A pressão sobre o governo iraniano para garantir resultados tangíveis imediatos é agravada por um público que clama por ajuda econômica e de saúde pública e em grande parte culpa a má gestão e a corrupção do governo, em vez de duras sanções dos EUA pela miséria econômica do país e pela incapacidade de controlar a pandemia.

As sanções foram impostas depois que Trump se retirou do acordo nuclear em 2018.

A pressão é ainda mais reforçada pelo fato de que recentes pesquisas de opinião pública mostram que o público, assim como o governo, tem pouca fé de que os EUA honrarão seus compromissos sob um acordo nuclear potencialmente reativado.

Os resultados sugerem que nem o governo nem o público iraniano teriam confiança em um processo que produz apenas um levantamento parcial das sanções. Eles também indicaram uma queda no apoio ao negócio de mais de 75% em 2015 para cerca de 50% hoje.

Dois terços dos entrevistados se opuseram à negociação de restrições ao programa de mísseis balísticos do Irã e ao apoio a representantes regionais, mesmo que se submeter a tais restrições levasse ao levantamento de todas as sanções.

A opinião pública faz um acordo iraniano para negociar questões não nucleares, na ausência de um esforço mais amplo para reestruturar a arquitetura de segurança do Oriente Médio que introduziria controles de armas para todos, bem como algum tipo de acordo de não agressão e mecanismo de gestão de conflitos, um tiro longo na melhor das hipóteses.

Entre os oponentes do Oriente Médio ao acordo nuclear, Israel é o país que mais luta.

O chefe de gabinete do país, tenente-general Aviv Kochavi, disse em janeiro que Israel rejeita um retorno ao acordo e sinalizou que Israel manteria suas opções militares na mesa.
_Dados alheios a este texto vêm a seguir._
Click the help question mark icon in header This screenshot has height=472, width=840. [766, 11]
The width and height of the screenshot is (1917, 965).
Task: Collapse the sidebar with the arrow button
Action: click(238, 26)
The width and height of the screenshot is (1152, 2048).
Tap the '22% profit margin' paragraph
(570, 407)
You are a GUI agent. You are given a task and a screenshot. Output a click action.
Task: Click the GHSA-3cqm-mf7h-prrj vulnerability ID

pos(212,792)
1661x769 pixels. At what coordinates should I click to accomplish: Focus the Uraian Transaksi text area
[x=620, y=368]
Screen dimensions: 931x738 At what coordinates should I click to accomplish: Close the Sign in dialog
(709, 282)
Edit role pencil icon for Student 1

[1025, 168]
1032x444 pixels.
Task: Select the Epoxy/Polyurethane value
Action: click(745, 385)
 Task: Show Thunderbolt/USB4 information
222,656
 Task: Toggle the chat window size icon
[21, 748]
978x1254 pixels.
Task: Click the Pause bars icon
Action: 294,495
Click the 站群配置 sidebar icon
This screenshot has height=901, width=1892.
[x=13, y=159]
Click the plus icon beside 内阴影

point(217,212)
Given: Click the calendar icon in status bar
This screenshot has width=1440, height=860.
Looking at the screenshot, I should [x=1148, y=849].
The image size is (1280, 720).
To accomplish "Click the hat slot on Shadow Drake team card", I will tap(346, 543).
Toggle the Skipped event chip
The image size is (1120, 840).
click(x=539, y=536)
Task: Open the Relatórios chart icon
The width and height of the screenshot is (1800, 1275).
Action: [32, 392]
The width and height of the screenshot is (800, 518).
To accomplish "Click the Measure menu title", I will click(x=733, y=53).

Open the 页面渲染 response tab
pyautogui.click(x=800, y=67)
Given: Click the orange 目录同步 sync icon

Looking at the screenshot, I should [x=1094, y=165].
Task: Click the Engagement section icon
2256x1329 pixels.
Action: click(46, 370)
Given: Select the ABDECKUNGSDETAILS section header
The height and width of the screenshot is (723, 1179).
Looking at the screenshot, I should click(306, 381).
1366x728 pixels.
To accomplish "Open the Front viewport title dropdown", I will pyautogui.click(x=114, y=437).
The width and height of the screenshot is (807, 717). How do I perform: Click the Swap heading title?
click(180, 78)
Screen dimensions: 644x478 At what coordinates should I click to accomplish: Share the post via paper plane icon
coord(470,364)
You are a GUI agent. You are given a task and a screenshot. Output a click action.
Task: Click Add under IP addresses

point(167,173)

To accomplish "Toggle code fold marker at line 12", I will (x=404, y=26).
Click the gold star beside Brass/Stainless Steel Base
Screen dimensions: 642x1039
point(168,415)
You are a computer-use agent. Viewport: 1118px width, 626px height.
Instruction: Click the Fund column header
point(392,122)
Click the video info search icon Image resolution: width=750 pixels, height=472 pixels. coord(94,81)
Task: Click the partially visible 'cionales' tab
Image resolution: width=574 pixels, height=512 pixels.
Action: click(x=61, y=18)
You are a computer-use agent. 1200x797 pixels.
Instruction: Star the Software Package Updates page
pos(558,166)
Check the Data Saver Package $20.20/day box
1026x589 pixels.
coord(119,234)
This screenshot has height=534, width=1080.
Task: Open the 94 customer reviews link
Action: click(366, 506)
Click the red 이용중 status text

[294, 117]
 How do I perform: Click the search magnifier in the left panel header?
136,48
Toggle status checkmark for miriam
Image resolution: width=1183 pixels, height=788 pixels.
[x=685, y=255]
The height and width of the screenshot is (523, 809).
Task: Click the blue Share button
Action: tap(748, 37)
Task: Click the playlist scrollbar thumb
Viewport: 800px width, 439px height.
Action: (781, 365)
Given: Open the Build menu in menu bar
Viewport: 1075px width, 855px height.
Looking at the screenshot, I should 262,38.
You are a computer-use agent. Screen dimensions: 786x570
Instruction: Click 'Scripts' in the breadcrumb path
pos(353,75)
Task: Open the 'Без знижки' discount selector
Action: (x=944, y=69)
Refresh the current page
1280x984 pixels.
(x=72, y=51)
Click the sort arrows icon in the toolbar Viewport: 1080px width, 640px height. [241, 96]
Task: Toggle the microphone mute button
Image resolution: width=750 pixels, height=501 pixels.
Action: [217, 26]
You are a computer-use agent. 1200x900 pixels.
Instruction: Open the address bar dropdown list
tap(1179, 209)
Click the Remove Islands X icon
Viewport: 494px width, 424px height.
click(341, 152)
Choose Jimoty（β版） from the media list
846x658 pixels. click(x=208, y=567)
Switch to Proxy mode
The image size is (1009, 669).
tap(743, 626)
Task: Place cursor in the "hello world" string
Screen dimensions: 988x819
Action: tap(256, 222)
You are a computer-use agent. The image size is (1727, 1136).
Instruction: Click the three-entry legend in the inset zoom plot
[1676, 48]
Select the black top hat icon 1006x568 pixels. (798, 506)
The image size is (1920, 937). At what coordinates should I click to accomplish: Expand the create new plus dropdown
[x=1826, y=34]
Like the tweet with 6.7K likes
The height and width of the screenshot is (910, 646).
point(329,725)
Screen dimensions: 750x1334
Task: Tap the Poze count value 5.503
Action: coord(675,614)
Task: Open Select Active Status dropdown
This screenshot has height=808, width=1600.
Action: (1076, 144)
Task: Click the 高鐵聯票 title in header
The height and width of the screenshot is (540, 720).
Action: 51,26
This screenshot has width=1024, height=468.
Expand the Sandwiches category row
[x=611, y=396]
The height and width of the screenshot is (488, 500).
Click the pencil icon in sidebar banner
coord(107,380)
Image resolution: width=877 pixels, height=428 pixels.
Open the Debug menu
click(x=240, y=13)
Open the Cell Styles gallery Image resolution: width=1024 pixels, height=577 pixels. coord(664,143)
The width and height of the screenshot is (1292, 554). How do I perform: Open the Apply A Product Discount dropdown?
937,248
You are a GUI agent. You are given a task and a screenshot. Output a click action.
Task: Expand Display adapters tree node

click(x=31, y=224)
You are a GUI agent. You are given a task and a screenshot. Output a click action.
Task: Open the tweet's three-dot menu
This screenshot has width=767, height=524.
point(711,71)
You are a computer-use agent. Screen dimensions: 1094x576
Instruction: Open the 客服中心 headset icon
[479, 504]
Kochavi disse que ordenou às forças armadas israelenses que “preparassem uma série de planos operacionais além daqueles já em vigor”.

O embaixador de Israel nos Estados Unidos, Gilad Erdan, sugeriu algumas semanas depois que seu país não poderia se envolver com o governo Biden em relação ao Irã se ele retornar ao acordo nuclear.

“Não poderemos fazer parte de tal processo se o novo governo voltar a esse acordo”, disse Erdan.

Ao enfrentar a pressão, a postura de Israel protege os Estados do Golfo que solicitaram fazer parte de qualquer negociação de se exporem a mais críticas dos EUA, expressando rejeição explícita da política de Biden.

Para administrar as prováveis diferenças com Israel, o governo Biden concordou em reunir novamente um grupo de trabalho estratégico EUA-Israel sobre o Irã criado em 2009 durante a presidência de Barack Obama. O grupo secreto será presidido pelos conselheiros de segurança nacional dos dois países. Não ficou imediatamente claro se o governo Biden estava iniciando consultas semelhantes com a Arábia Saudita e os Emirados Árabes Unidos.

Em uma reviravolta confusa, Israel atraiu a atenção para sua própria capacidade de armas nucleares oficialmente não reconhecidas ao embarcar em uma grande construção em seu reator Dimona, que foi capturado por fotos de satélite obtidas pela Associated Press.

Alguns analistas sugerem que a rejeição linha-dura de Israel à abordagem do governo Biden pode ter o objetivo de desviar a atenção das atualizações e alterações que podem estar sendo feitas nas instalações de Dimona.

“Se você é Israel e vai ter que realizar um grande projeto de construção em Dimona que vai chamar a atenção, é provavelmente o momento em que você gritaria mais sobre os iranianos”, disse o especialista em não proliferação Jeffrey Lewis.